As the market re-tested its lows, and enjoyed a nice rally, sentiment on the street seemed to turn from a smile to a smirk as the market raged on. Continued weakness in the economy is expected, but this weakness is already priced into the market. To assist you better understanding the current economic conditions, we are pleased to bring you highlights from the most recent Zacks Economic Report.
The Outlook in Brief
Despite a recent upturn in equity markets, the earlier implosion, and other signs of weakness, especially abroad, darkened an already-dismal economic landscape. Expected near-term declines in GDP were deepened, and the projected upturn starting in the second half has been trimmed back significantly. GDP is now expected to decline at a 5.5% pace in the first quarter, and fall at a 0.5% rate in the second quarter. In the second half, GDP is projected to grow at just a 1.4% pace.

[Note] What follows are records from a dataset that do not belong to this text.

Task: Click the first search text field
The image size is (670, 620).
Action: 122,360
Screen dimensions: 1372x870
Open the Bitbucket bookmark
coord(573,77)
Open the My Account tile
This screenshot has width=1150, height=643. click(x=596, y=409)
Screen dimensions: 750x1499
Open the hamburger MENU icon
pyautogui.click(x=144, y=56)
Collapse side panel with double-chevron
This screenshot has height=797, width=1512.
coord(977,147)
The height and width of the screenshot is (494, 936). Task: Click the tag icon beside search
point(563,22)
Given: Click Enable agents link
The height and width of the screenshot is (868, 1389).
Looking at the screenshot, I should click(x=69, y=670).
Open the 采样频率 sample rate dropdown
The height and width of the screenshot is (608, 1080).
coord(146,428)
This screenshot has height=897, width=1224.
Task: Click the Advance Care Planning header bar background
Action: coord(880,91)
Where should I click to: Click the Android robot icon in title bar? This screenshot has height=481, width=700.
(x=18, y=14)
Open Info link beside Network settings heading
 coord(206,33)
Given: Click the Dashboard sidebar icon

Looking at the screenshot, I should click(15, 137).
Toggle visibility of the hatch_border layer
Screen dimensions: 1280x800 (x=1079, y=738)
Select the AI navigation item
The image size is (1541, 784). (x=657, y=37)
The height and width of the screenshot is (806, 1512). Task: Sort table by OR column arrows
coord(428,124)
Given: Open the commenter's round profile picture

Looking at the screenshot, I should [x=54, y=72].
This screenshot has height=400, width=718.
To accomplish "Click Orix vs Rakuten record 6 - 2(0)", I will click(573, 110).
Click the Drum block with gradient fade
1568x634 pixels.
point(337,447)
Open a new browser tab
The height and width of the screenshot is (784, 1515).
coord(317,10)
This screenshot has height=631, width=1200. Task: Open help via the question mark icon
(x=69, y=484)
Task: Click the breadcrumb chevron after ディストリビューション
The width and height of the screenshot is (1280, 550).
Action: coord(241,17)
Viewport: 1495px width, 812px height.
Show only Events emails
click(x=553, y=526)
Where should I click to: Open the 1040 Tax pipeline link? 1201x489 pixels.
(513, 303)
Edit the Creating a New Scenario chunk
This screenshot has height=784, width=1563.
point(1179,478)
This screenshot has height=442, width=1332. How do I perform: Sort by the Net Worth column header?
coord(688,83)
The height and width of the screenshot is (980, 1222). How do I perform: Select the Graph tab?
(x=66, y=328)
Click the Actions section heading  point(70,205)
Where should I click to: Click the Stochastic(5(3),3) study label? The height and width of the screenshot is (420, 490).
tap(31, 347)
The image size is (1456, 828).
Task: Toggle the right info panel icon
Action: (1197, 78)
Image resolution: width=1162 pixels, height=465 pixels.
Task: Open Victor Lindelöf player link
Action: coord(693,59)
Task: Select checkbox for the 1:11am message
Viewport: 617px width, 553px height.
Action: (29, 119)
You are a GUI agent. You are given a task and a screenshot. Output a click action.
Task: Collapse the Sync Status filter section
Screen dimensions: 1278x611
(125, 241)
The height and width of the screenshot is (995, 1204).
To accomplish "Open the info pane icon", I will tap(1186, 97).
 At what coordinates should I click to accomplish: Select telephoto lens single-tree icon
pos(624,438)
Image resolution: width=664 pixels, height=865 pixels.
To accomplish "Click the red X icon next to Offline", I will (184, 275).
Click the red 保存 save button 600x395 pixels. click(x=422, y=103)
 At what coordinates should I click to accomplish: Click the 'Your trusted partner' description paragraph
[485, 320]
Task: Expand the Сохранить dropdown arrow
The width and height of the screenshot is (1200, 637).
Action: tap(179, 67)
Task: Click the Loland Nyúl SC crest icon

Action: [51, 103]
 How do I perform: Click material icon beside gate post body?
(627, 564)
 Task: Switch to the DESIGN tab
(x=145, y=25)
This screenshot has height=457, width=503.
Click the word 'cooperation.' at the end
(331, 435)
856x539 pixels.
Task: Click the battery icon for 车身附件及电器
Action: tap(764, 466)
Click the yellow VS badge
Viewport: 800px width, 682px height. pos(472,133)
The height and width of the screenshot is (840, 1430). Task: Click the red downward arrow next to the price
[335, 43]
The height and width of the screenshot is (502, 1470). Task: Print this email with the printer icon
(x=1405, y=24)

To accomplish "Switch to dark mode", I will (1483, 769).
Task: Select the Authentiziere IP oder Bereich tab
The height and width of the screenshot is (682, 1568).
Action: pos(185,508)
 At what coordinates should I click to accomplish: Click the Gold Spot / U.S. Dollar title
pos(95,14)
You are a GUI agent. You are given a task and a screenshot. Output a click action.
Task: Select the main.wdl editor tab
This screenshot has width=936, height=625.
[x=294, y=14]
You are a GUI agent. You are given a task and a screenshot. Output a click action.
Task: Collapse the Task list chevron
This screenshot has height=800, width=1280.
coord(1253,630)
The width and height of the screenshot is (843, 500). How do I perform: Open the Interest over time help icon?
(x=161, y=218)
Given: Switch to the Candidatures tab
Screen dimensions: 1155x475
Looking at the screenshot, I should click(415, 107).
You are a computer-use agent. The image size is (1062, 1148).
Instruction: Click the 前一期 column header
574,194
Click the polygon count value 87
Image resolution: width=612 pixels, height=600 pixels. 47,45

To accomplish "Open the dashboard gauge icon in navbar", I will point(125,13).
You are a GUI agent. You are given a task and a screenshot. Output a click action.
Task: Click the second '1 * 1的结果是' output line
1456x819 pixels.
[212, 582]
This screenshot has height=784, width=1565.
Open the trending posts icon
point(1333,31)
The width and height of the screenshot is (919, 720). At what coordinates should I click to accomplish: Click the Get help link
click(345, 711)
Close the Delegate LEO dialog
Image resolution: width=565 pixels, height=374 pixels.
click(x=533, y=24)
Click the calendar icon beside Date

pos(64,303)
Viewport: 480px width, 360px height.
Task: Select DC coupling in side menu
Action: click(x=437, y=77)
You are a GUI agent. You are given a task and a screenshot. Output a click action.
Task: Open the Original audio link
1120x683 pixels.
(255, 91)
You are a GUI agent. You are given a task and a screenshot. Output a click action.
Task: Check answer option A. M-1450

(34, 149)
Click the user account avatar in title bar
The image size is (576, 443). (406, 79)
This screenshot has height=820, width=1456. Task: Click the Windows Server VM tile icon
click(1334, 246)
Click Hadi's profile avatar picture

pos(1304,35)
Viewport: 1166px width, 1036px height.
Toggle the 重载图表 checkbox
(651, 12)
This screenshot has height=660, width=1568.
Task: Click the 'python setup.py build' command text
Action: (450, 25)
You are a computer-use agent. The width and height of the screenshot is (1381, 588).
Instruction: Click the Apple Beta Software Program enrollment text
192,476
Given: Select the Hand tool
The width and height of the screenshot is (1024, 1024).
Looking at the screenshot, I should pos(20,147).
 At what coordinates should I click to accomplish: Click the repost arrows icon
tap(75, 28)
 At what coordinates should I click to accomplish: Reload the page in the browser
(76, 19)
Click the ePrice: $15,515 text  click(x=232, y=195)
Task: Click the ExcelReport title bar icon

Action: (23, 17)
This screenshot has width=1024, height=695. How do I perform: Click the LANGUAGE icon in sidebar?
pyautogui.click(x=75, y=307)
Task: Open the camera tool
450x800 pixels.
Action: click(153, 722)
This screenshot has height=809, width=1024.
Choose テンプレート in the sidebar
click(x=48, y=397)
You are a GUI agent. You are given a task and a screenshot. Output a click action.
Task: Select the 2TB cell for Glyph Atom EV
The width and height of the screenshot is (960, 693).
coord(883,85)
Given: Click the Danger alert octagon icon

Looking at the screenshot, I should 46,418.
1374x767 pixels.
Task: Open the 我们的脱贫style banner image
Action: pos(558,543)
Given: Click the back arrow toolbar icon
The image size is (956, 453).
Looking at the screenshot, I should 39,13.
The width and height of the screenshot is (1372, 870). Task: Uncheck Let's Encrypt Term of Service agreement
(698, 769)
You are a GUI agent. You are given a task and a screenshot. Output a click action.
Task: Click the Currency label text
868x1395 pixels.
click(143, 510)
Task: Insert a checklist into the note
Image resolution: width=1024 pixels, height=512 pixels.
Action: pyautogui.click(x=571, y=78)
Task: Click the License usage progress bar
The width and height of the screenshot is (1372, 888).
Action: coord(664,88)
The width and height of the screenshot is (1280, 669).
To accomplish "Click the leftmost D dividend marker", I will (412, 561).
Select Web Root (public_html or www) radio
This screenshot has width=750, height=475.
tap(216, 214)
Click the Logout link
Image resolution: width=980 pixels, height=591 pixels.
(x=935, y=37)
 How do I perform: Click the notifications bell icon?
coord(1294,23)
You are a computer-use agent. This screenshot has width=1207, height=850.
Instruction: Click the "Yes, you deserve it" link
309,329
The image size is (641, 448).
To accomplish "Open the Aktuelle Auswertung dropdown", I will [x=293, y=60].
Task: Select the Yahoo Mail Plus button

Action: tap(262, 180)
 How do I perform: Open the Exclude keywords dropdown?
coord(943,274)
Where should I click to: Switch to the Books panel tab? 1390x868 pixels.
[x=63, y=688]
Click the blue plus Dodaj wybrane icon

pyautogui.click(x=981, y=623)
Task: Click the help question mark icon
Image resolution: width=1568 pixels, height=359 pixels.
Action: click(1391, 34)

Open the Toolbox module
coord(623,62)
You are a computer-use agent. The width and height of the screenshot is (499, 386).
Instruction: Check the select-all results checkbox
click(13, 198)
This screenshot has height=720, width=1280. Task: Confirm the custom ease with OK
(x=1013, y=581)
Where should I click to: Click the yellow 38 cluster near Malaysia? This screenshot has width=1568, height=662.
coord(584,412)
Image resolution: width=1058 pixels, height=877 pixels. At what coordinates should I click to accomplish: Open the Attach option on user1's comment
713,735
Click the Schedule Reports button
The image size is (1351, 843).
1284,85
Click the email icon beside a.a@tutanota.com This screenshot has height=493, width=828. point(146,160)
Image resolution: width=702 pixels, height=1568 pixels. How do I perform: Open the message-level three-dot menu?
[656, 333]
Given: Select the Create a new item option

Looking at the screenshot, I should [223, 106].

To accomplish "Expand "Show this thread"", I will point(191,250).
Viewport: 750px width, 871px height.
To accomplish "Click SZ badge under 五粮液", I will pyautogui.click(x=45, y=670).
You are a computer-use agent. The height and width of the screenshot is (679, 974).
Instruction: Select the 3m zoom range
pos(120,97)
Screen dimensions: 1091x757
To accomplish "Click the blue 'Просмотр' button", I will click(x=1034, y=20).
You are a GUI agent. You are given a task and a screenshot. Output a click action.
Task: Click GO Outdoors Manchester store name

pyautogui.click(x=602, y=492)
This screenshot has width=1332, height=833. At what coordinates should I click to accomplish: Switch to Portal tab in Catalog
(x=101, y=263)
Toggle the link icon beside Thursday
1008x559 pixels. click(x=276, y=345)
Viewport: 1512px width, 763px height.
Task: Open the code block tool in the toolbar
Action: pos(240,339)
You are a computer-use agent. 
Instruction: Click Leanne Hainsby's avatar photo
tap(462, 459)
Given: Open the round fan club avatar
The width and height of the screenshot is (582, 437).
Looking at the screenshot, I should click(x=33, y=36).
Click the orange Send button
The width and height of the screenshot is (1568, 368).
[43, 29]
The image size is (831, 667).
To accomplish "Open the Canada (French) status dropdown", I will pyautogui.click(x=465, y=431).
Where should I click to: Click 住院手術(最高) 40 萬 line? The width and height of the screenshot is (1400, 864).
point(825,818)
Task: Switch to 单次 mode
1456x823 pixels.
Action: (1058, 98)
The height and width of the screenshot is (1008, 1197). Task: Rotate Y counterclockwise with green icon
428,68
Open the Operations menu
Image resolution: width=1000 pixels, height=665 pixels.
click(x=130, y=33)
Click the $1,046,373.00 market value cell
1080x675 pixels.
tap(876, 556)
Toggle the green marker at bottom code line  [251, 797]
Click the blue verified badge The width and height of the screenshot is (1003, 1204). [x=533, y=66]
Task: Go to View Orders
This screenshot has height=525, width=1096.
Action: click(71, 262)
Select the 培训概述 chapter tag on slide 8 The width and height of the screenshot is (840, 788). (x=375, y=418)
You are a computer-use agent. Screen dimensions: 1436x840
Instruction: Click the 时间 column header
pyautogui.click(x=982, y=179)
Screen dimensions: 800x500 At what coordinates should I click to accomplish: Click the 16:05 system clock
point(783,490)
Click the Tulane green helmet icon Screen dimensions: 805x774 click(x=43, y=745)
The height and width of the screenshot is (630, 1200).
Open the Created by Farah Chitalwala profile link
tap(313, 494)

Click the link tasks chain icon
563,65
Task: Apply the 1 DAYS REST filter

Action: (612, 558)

This forecast assumes that equities decline 22% (at a quarterly rate) in the first quarter, versus a 5% decline expected last month, and carving an additional $2.1 trillion from household net worth. This decline significantly restrains consumer spending relative to last month's forecast in the second half
of this year and in the first half of 2010.
Every major component of final sales, save government spending, is significantly weaker in the first half of 2009 in this forecast than last month. Overall final sales are expected to decline at nearly a 4% pace in the first quarter before flattening (0.0%) in the second quarter. The downward revisions in
capital spending components were especially sharp, as the credit-market dysfunction and growing pessimism begin to weigh heavily on this sector.
GDP is now expected to decline 0.9% in 2009 and to rise 3.5% in 2010, both 0.6 percentage point less than we expected last month. As a result, the unemployment rate is expected to peak at 9.4% early next year and to decline to just 8.1% by the end of 2011.?? With considerable slack emerging in the economy, inflation quickly falls to near zero, and by 2011 moves into a period of mild deflation. Core consumer inflation (excludes food and energy prices) is projected to rise 0.4% in 2009, remain flat in 2010, and decline 0.2% in 2011.
The federal funds rate target remains pinned near zero into late 2011, and the Federal Reserve's unconventional policies will be pursued aggressively to promote easier credit conditions. The Fed will continue to emphasize its conditional commitment to keep the federal funds rate near zero, will
expand its credit facilities, and begin the purchase of longer-term Treasury securities in order to ease credit conditions.